Political writing usually discusses things at the statewide level. Here instead using publicly available data we will drill down to see what we can learn about the individual donor. This paper will address the same questions to the three different levels: all politcial parties lumped in together , Republicans v Democrats, and finally, the candidates against each other regardless of party. We will look at the number of donors per zip, median donation per zip, highest participation level per zip, people who gave multiple times per zip.
Primarily we will be working with the Federal Election Data for NY state as provided by Udacity. We will suppliment this dataset with ZipPop2 a dataset which provides the population per zip code as of 2010 and lastly with a dataset , Candidate_Party ,that provides each candidates political party and that party’s color.

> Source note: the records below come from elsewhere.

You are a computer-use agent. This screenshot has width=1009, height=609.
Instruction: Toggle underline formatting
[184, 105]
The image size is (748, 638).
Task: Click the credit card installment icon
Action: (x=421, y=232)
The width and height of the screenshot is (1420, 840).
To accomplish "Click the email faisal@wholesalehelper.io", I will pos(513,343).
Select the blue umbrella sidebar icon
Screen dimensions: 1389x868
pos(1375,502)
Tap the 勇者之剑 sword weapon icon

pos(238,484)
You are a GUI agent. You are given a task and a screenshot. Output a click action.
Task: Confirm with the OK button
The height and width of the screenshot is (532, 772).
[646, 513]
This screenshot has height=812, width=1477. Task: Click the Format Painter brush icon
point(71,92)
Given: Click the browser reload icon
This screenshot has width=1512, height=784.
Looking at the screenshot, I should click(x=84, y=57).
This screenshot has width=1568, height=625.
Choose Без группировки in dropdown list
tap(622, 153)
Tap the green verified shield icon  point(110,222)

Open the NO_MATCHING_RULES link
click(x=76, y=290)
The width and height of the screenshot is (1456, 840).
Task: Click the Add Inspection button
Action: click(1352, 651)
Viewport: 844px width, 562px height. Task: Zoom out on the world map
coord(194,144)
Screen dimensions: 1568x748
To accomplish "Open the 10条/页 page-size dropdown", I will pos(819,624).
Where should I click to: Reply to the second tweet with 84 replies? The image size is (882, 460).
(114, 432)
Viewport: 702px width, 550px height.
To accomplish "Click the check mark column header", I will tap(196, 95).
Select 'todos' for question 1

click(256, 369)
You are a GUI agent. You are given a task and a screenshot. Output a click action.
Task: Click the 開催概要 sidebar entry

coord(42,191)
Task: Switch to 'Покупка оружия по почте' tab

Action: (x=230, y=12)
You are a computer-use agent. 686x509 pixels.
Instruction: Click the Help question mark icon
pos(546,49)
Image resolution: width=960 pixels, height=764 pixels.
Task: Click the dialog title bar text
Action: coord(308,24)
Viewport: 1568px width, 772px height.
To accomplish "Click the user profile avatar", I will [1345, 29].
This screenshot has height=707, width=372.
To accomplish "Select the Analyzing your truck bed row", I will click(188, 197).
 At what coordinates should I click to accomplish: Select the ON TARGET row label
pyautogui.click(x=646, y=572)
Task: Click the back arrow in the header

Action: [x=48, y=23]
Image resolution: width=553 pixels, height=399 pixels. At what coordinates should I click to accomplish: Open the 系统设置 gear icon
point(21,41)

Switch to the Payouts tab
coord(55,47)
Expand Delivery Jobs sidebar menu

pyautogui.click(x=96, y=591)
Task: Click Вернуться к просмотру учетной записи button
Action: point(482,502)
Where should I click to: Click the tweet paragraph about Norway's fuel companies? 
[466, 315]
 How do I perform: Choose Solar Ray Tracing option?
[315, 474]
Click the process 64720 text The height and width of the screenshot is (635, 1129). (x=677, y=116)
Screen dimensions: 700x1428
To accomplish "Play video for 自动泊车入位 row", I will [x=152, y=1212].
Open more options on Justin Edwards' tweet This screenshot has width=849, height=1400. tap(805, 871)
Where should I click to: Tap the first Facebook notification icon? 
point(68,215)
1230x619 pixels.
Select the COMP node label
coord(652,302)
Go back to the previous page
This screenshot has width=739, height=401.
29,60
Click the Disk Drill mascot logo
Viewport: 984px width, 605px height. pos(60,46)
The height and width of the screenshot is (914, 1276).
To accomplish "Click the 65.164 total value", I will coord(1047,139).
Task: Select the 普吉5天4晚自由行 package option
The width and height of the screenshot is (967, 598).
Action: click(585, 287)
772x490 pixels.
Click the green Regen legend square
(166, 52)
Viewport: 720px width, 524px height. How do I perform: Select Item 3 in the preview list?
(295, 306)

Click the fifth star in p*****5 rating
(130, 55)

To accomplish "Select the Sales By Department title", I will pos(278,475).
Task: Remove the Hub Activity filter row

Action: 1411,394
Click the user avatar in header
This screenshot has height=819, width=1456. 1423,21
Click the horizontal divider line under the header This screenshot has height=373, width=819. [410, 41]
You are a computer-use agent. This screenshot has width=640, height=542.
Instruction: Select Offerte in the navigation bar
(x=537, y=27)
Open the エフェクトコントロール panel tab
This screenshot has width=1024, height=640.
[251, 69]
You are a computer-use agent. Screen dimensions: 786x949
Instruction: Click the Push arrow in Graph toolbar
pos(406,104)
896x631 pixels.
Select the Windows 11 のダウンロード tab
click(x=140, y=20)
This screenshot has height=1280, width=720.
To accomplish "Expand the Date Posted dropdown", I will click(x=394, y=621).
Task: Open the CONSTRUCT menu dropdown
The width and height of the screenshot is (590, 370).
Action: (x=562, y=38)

## # A tibble: 100,000 x 12
## cmte_id contbr_nm contbr_city Zip
## <fctr> <fctr> <fctr> <chr>
## 1 C00575795 SHIMANSKY, REBA NEW YORK 10023
## 2 C00575795 WEBB, LOYANA RIDGEWOOD 11385
## 3 C00580100 FELDMAN, ROB COMMACK 11725
## 4 C00577130 KING, MICHAEL RIDGEWOOD 11385
## 5 C00577130 DUNLOP, DAVID S. NEWBURGH 12550
## 6 C00575795 PRIORE, PATRICK NEW YORK 10011
## 7 C00458844 GANZ, ZEV HEWLETT 11557
## 8 C00575795 SMAYLOVSKY, BELLA BROOKLYN 11229
## 9 C00575795 COOPER, ANDREW BROOKLYN 11226
## 10 C00577130 ALLISON, MATT BROOKLYN 11206
## # ... with 99,990 more rows, and 8 more variables: contbr_employer <fctr>,
## # contbr_occupation <fctr>, contb_receipt_amt <dbl>,
## # contb_receipt_dt <fctr>, Last_Name <chr>, Population <int>,
## # Party <fctr>, Party_Color <fctr>
## [1] -9300
The number of donations per zip might just be another way of saying how many people live in each zip. Look at how the donations per zip across all of NYS’s thousands of zips and the population per zip graphs are almost interchangeable. Looked at this way we are comparing a NYC zip code that has many apartment buildings with a farming community, the first might have tens of thousands living in the zip while the second might have tens.
But let us zoom in by applying a Log Scale to the Y-axis to the number of donors per zip.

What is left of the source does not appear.